Y quien no hizo una videoconferencia, no vivió la pandemia

Y quien no compartió su vida a través de Redes Sociales, no vivió la pandemia 

Cada uno de los habitantes de la Ciudad del Silencio dejaron de llamarse como se llamaban. Hubo libertad para elegir un alias que les identificase porque se supo que la privacidad era un valor y quien más o quien menos tenía las ganas y la apetencia de encontrar a otros con quién compartir gemidos sordos. No exigían reglas en una cama vacía. 

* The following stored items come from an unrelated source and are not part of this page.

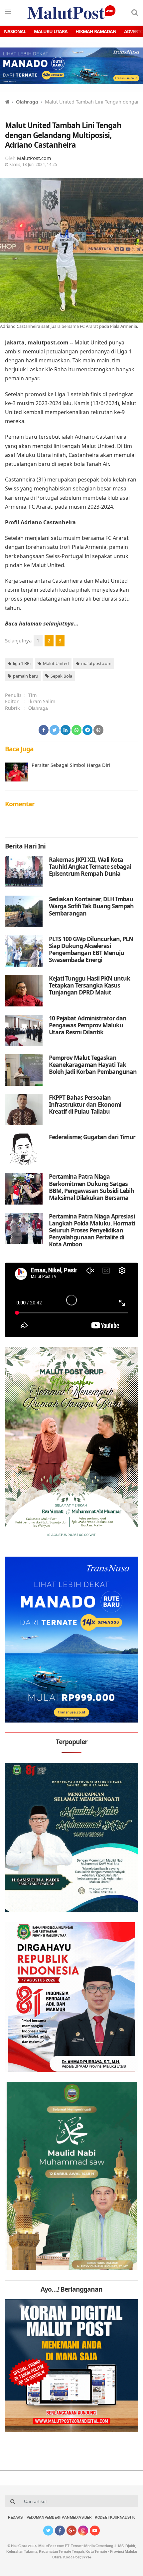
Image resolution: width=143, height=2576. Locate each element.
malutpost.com (96, 663)
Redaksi (15, 2518)
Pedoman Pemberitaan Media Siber (59, 2518)
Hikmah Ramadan (95, 31)
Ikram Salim (41, 701)
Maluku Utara (51, 31)
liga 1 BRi (22, 663)
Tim (32, 695)
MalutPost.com (34, 158)
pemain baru (25, 676)
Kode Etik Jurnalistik (115, 2518)
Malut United (56, 663)
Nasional (15, 31)
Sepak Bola (61, 676)
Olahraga (27, 102)
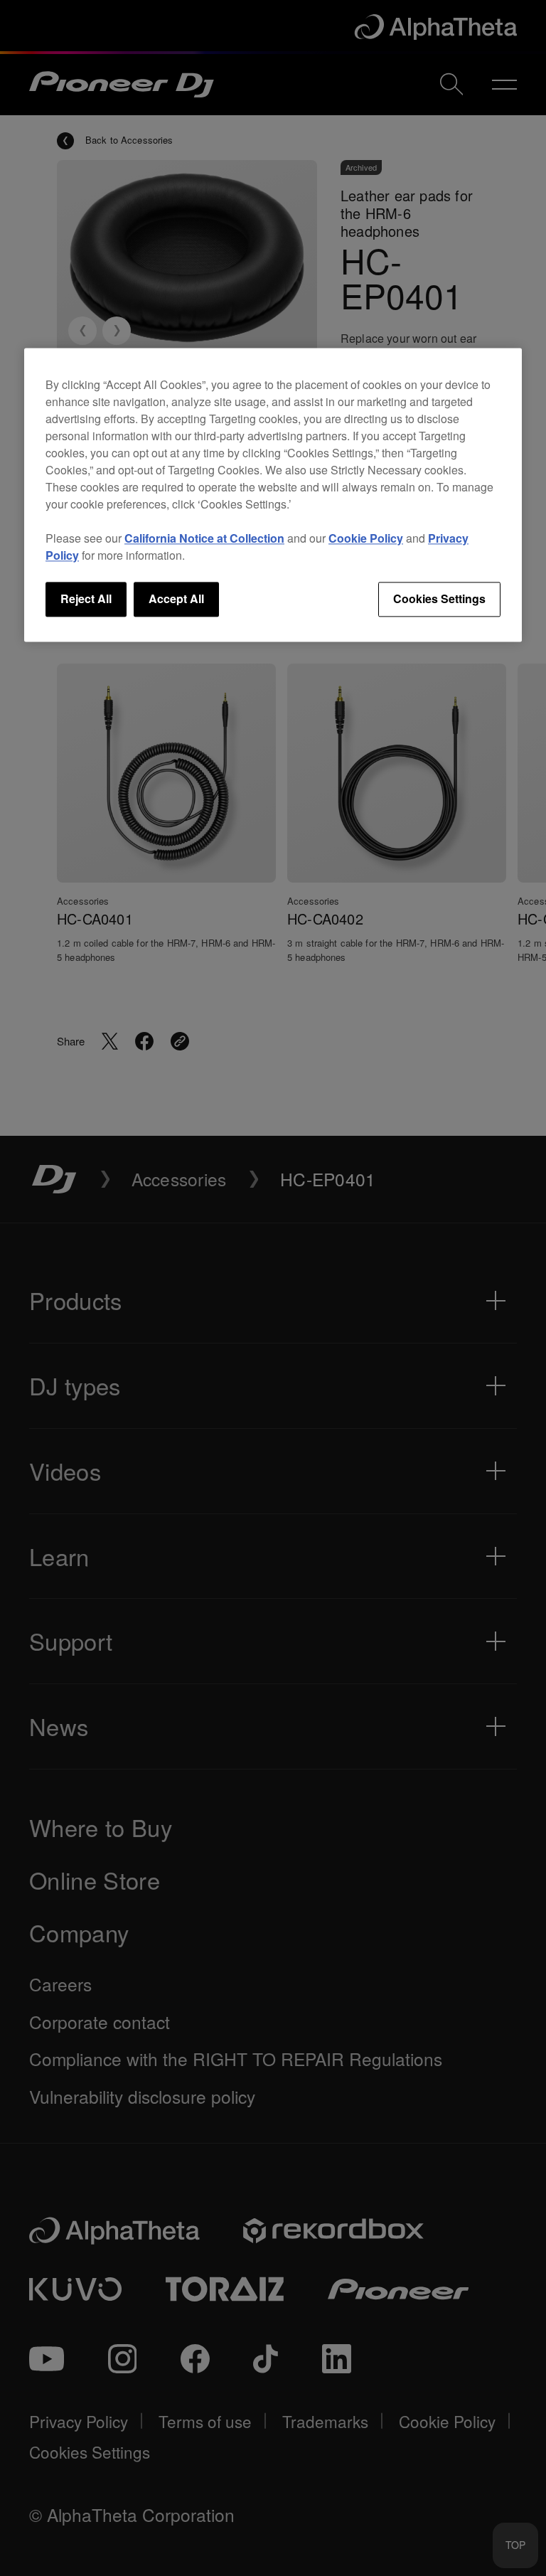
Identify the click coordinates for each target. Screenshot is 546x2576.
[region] (273, 495)
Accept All (176, 599)
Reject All (86, 599)
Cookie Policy (365, 539)
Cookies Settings (439, 599)
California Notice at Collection (204, 539)
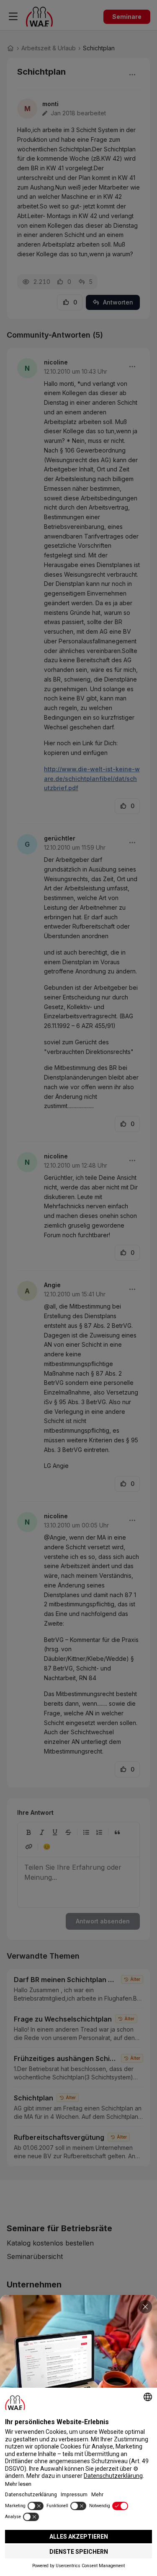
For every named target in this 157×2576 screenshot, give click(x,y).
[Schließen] (145, 2306)
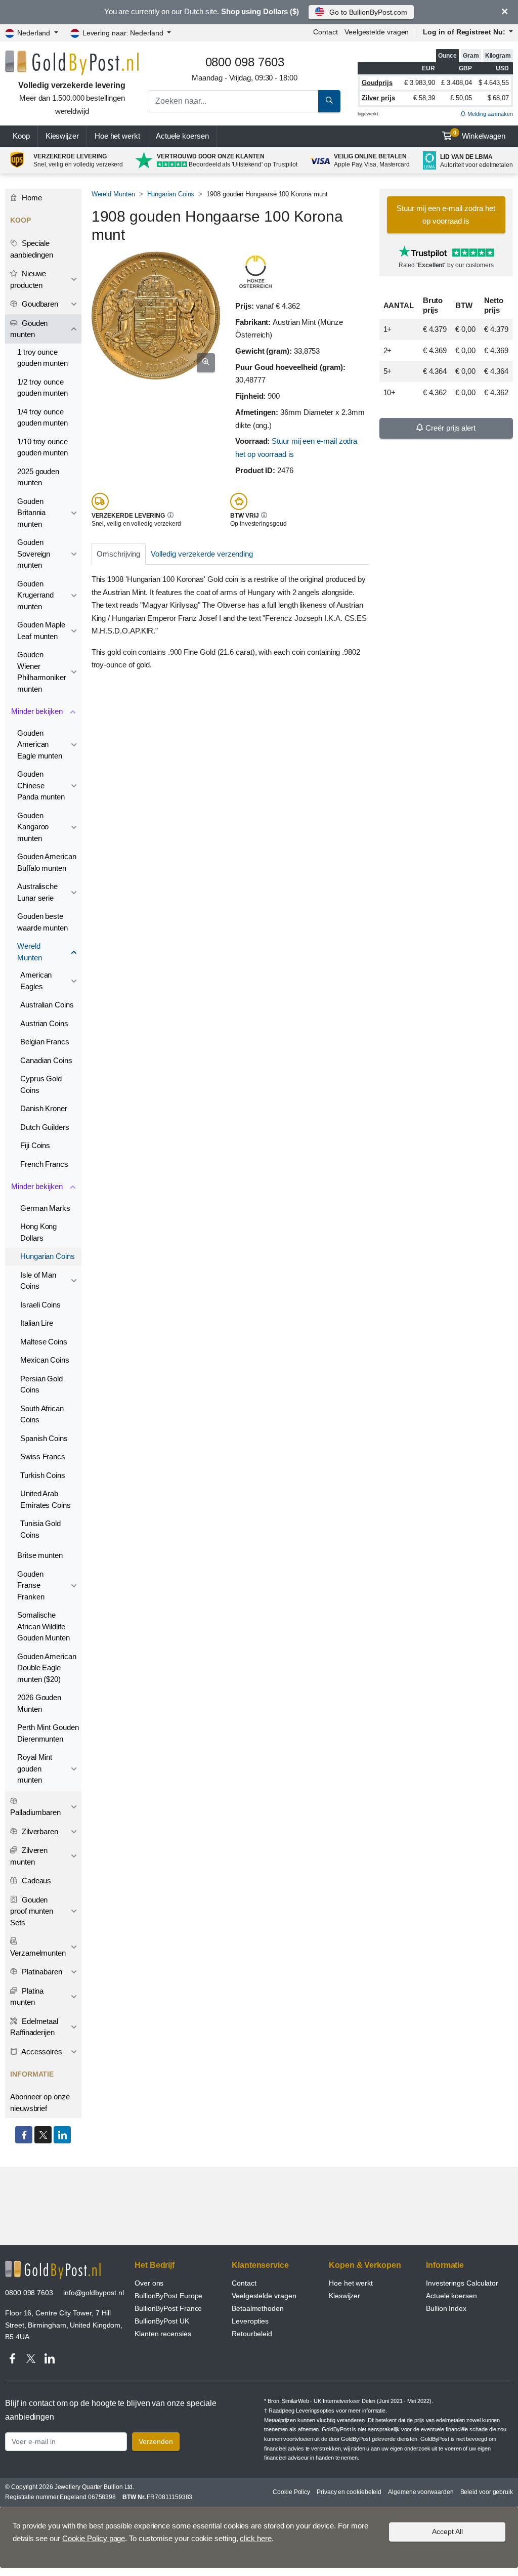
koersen (182, 136)
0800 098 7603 (29, 2293)
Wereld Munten (113, 194)
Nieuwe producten (28, 279)
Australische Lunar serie (37, 892)
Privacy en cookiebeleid (349, 2492)
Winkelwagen (479, 135)
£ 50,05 (460, 98)
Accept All (447, 2531)
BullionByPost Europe (168, 2296)
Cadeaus (35, 1880)
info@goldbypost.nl (93, 2293)
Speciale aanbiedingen (31, 249)
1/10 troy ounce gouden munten (42, 447)
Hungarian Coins (171, 194)
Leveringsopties (315, 2411)
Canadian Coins (46, 1060)
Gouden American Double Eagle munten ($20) (46, 1667)
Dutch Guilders (44, 1127)
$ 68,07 (498, 98)
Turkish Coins (42, 1475)
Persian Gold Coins (41, 1384)
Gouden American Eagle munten (39, 744)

Pasaron los meses y con ellos se cumplió un año; entonces, llegó el anuncio de que se rompería la cúpula de cristal y todo volvería a ser como antes.

Coro 

Salir a la calle y alzar la voz 

Dejar que la ira rompa la tela que protege vuestras bocas

Gritar, gritar apretando vuestros puños:

¿Quién desea volver a los lugares olvidados?  

La Ciudad del Silencio hizo añicos su cúpula de cristal con el estruendo con un atasco a las ocho de la mañana, el griterío de los niños en la plaza, los jóvenes bebiendo sin sed y las motocicletas apestando el aire a horas inhóspitas. No hizo falta más que un par de días para que la tierra volviera a cubrir de podredumbre su belleza.

….

Madrid. Plaza del Felipe VI. Un gran iglú de cristal repleto de almas sin vida, simboliza que hubo un tiempo en el que existió una ciudad donde reinaba el silencio. Quien lo recuerda enmudece de tristeza.